Lean manufacturing, from the classical software engineering perspective, is a close metaphor to software engineering as well.

 Additionally, the pipelines are evolved so that people who are more distant can see them. There are many more scenarios and roles involved in the DevOps pipeline as well, which include a variety of different aspects. Although it is not simpler, the differences are significant enough to justify the distinction. DevOps are in what is integrated, and not necessarily determined in how complex the integration is. It's not a matter of there being less circles on the dev ops diagram because many more circles can be drawn in the service diagram.

The circles are different and this is the most important difference between DevOps and DataOps. As a result there is a lengthy list for DevOps too. What really matters is that there is not a lot of overlap in terms of the skills and the teams that participate. This is the biggest difference, not necessarily the complexity.

The roles and the nature of these roles are also different. This factors into the notion that the DataOps community is agile.

In the software world, people have become bored with agile. A common view is that there is already too much of agile everywhere, and that it is entering its final stages. There is a data world, which is something new and interesting, because data  projects tend to be more structured.

They tend to be organized as waterfall projects just due to the nature of the work. Data analysts make scientific insights for the business, which means that there is a need to follow some scientific process. It becomes hard to skip stages and try things quickly to see what happens. That tends to falter in elements of data science, such as doing experiments. This requires systematic working, which subsequently makes the process more staged. Additionally, the idea of a data spring is a new concept and people are still figuring out how to apply these kinds of data springs to the data world.

Is it possible to break this waterfall paradigm in the data world because of the tooling available now?

Ten years ago, there was no standard approach to continuously developing everything in a single click as there is now by setting up GitHub actions, which allow developers to do all these things well and fast. Now, every single developer can do it.

The same idea applies to data currently, as it is too complex to set up some databases with particular properties, and data in certain states.

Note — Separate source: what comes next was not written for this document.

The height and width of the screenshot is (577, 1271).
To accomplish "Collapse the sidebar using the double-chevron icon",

It's not as easy as with software development.

The stage waterfall model is unavoidable, but you can run your process as a sequence of small, fast waterfalls in a way. If each stage is made faster, the sprints are going to be longer than in the development world, but it still promotes being agile in some form.

Ultimately, it is an iterative process everywhere. It can be called a waterfall or a small waterfall or agile iteration. And even the concept of pipeline, means things are done in sequence.

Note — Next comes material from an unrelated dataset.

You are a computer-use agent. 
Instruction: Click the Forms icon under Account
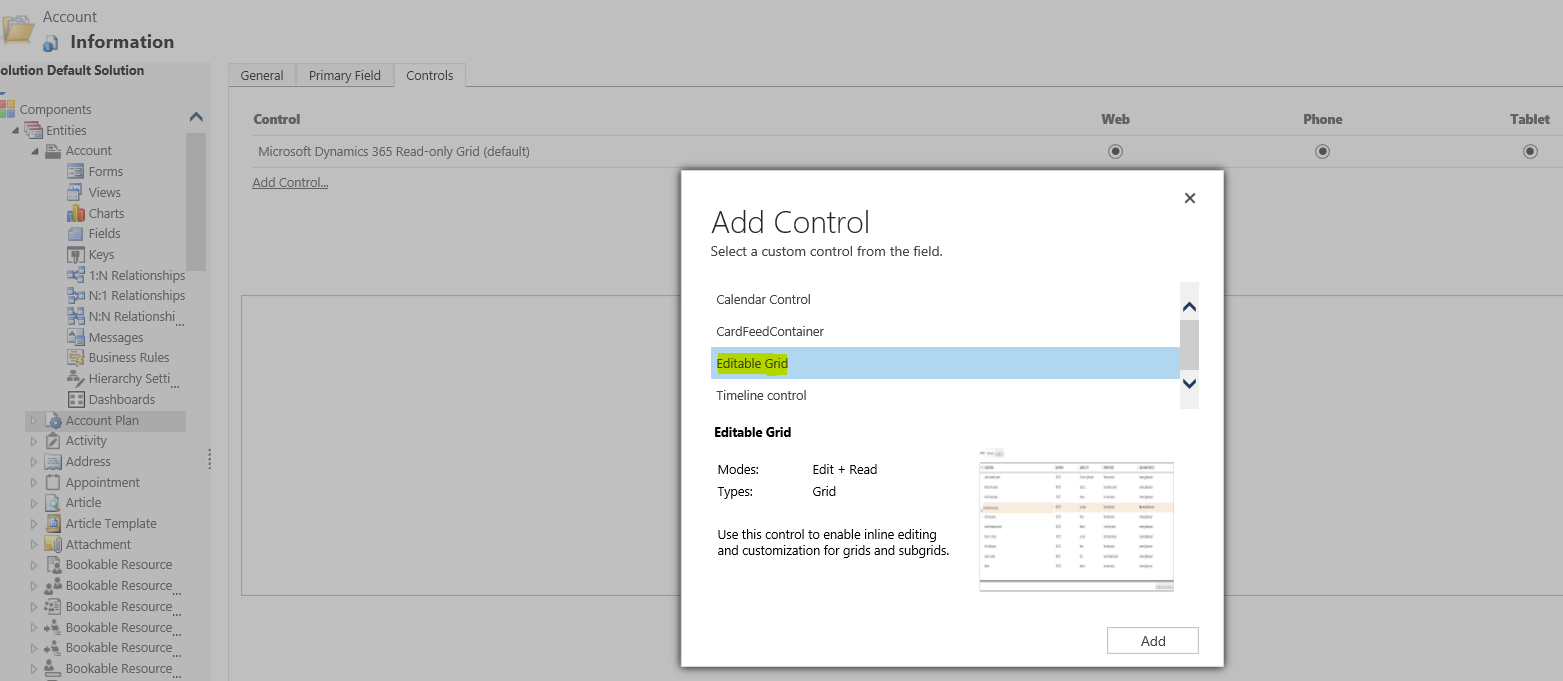click(x=76, y=171)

So it is not about leaving the sequence and order, but rather a matter of doing things collaboratively and consulting each other more frequently than before. It's very important to create empowered teams that are composed of people from different areas of expertise to unlock the full potential of this new way of working.

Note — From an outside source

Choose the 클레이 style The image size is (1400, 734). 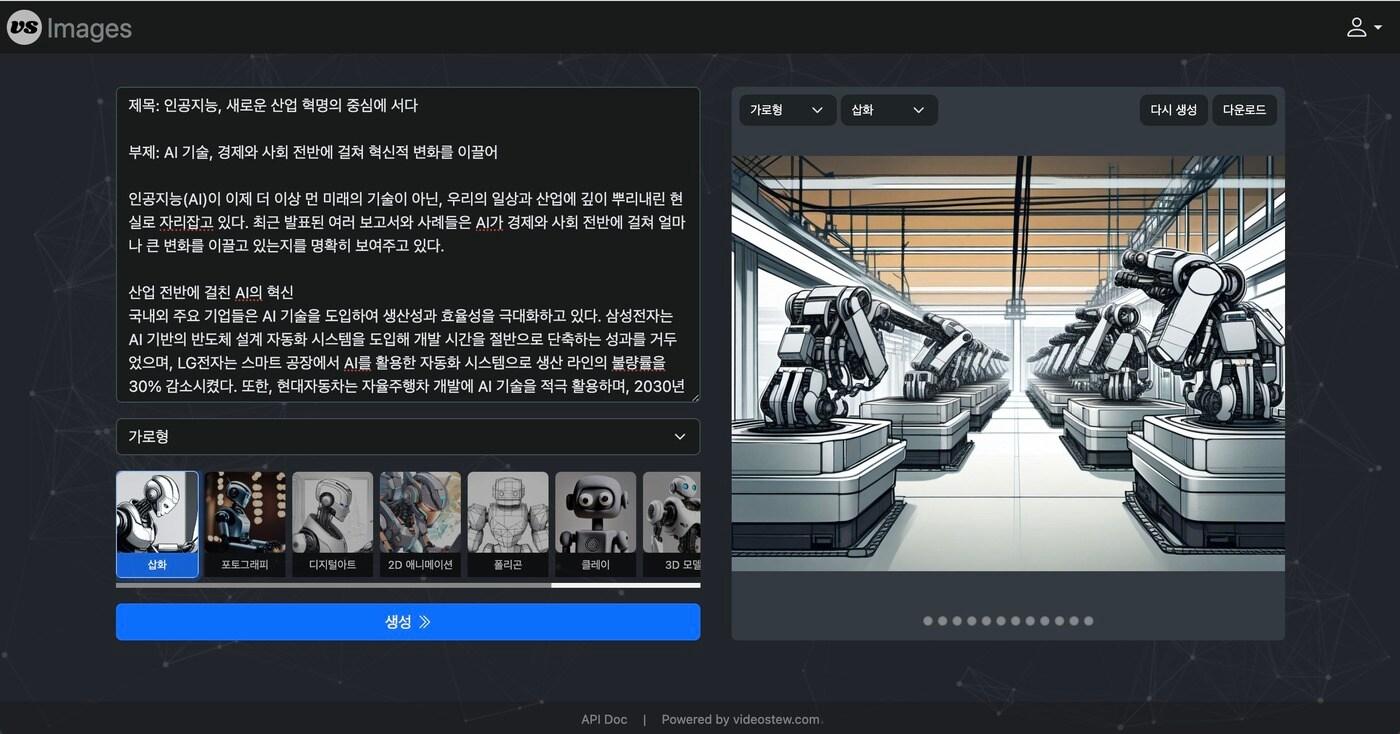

The most efficient way to actually implement DevOps when it comes to team structures or team topologies is to empower a team of cross-functionality specialists that come together, work together in some sequence. They will have their own processes but the communication is reduced to the level of a single team instead of trying and producing an effective cross team or cross organization communication channel, which is much harder to achieve. It is something that happens in the data engineering world.

The expression, self service is also common. The idea is that the more you can do within a  team the better. Delays happen because people need to communicate  with other teams, but the more that can be done within teams, the faster the process. And there are many people involved in the DataOps processes.

That is one of the biggest challenges when people are trying to build a data platform.